## TASK INSTRUCTIONS
Please list every town or city named in the "Plot introduction" section of the Song of the Lark article below.

━━ PROVIDED TEXT ━━

The Song of the Lark is a novel by American author Willa Cather, written in 1915. It is her third novel to be published.

The book tells the story of a talented artist born in a small town in Colorado who discovers and develops her singing voice. Her story is told against the backdrop of the burgeoning American West in which she was born in a town along the rail line, of fast-growing Chicago near the turn of the twentieth century, and of the audience for singers of her skills in the US compared to Europe. Thea Kronborg grows up, learning herself, her strengths and her talent, until she reaches success.

The title and first edition cover art comes from an 1884 painting of the same name by Jules Breton, part of the collection of the Art Institute of Chicago.

Plot introduction

Set in the 1890s in Moonstone, a fictional town in Colorado, The Song of the Lark is the self-portrait of an artist in the making. The ambitious young heroine, Thea Kronborg, leaves her hometown to go to Chicago to fulfill her dream of becoming a well-trained pianist, a better piano teacher. When her instructor hears her voice, he realizes that this is her true artistic gift. He encourages her to pursue her vocal training instead of piano saying, "your voice is worth all that you can put into it. I have not come to this decision rashly" (Part II, Chapter 7). In that pursuit she travels to Dresden, then to New York City, singing operas. Her reference for life is always her home town and the people she encountered there.

The novel captures Thea's independent-mindedness, her strong work ethic, and her ascent to her highest achievement. At each step along the way, her realization of the mediocrity of her peers propels her to greater levels of accomplishment, but in the course of her ascent she must discard those relationships which no longer serve her.

Plot summary

Part I: Friends of Childhood
In Moonstone, Colorado, Doctor Archie helps Mrs. Kronborg give birth to her son, Thor. The Doctor takes care of their daughter, Thea, who is sick with pneumonia. The next year Thea goes to the Kohlers for piano lessons with Wunsch and practices daily for two hours (or four hours if school is not in session). The doctor goes to Spanish Johnny who is sick. Later, Ray Kennedy goes out to the countryside with Johnny, his wife, Thea, Axel, and Gunner. Although she is only twelve and he is thirty, Ray dreams of marrying her when she is old enough. They tell stories of striking it rich in silver mines in the west.

━━━
━━ RECORD EXTRACTS ━━

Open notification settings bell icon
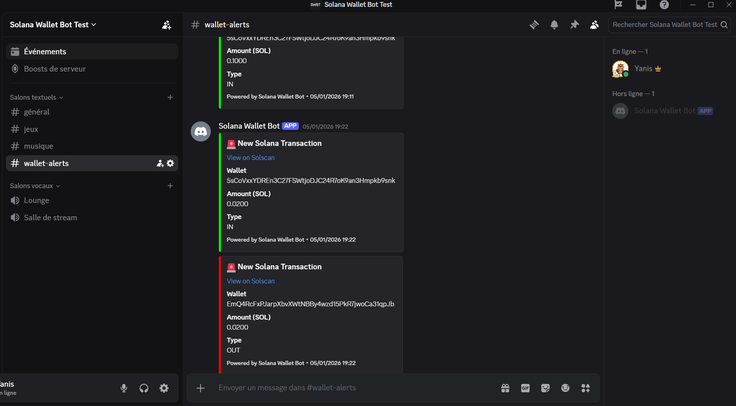The height and width of the screenshot is (406, 736). coord(554,25)
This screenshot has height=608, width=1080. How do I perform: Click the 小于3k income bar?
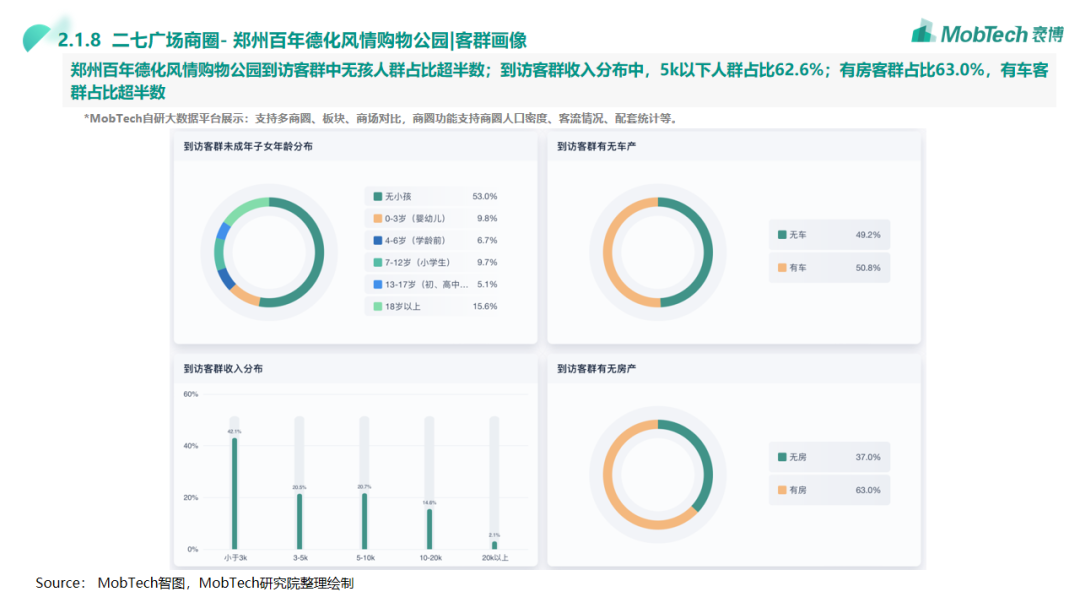coord(234,493)
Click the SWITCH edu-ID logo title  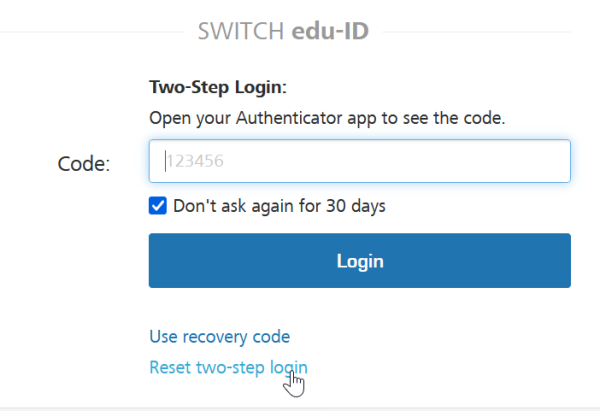click(x=283, y=31)
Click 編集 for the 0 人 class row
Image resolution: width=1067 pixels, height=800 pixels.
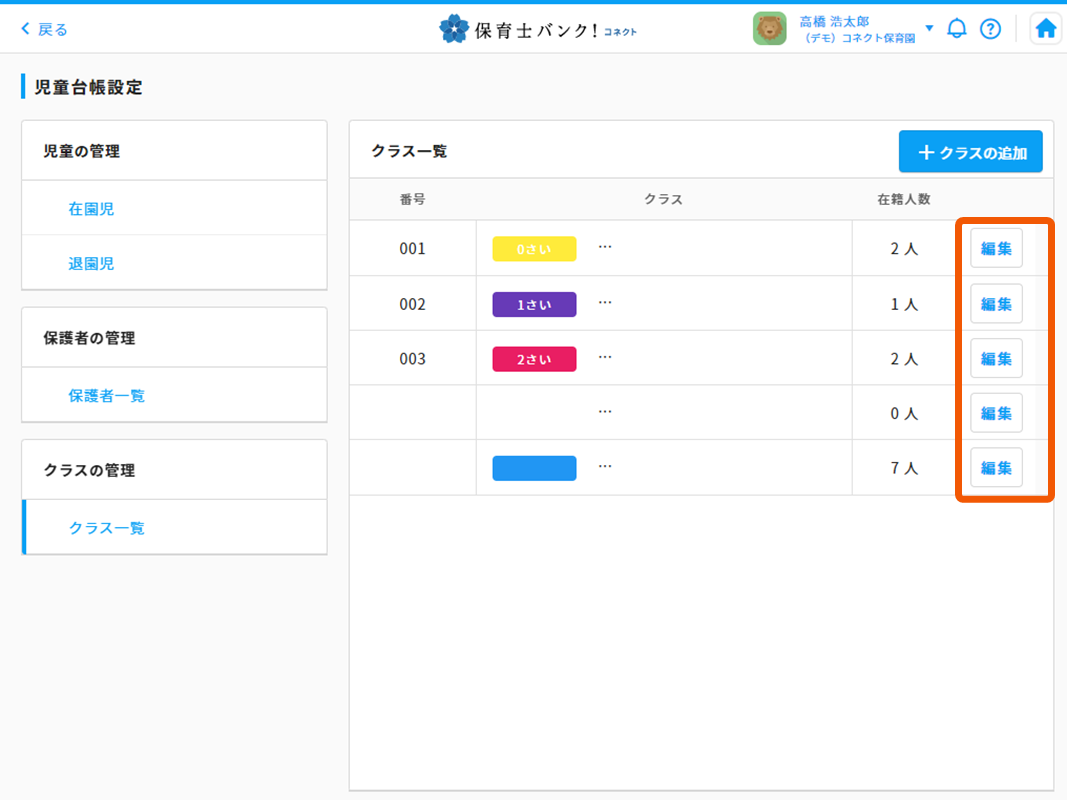tap(996, 413)
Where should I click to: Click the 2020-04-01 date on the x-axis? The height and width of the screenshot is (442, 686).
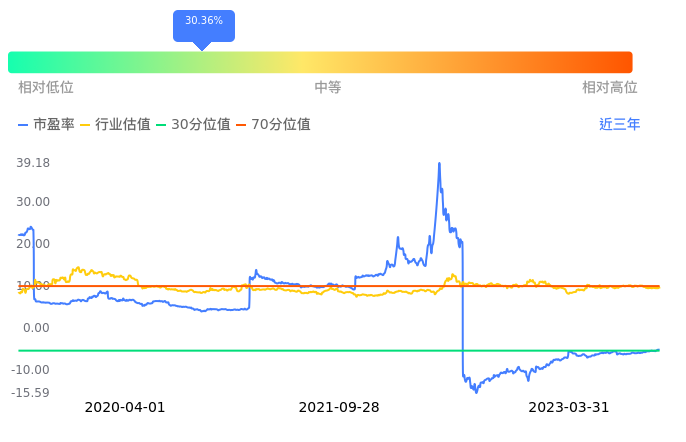click(125, 408)
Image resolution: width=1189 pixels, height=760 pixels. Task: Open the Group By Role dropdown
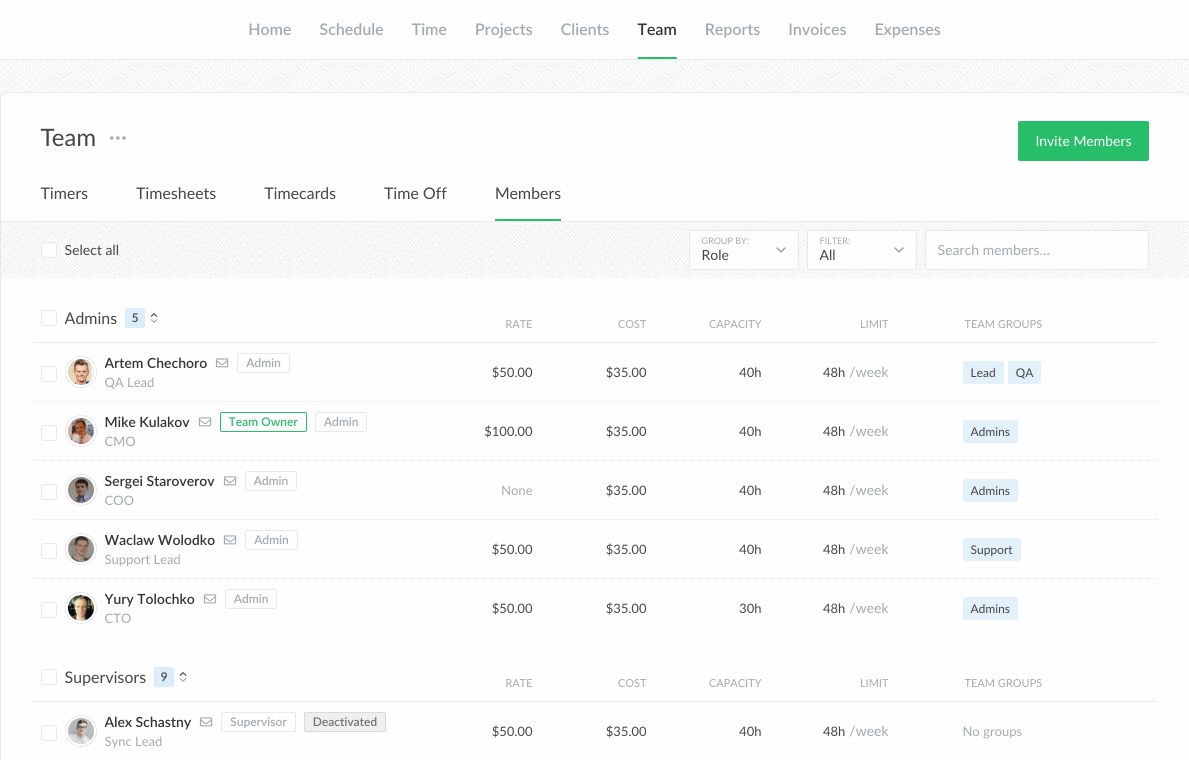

━━━

## FINISHED EXERCISE
Moonstone, Chicago, Dresden, New York City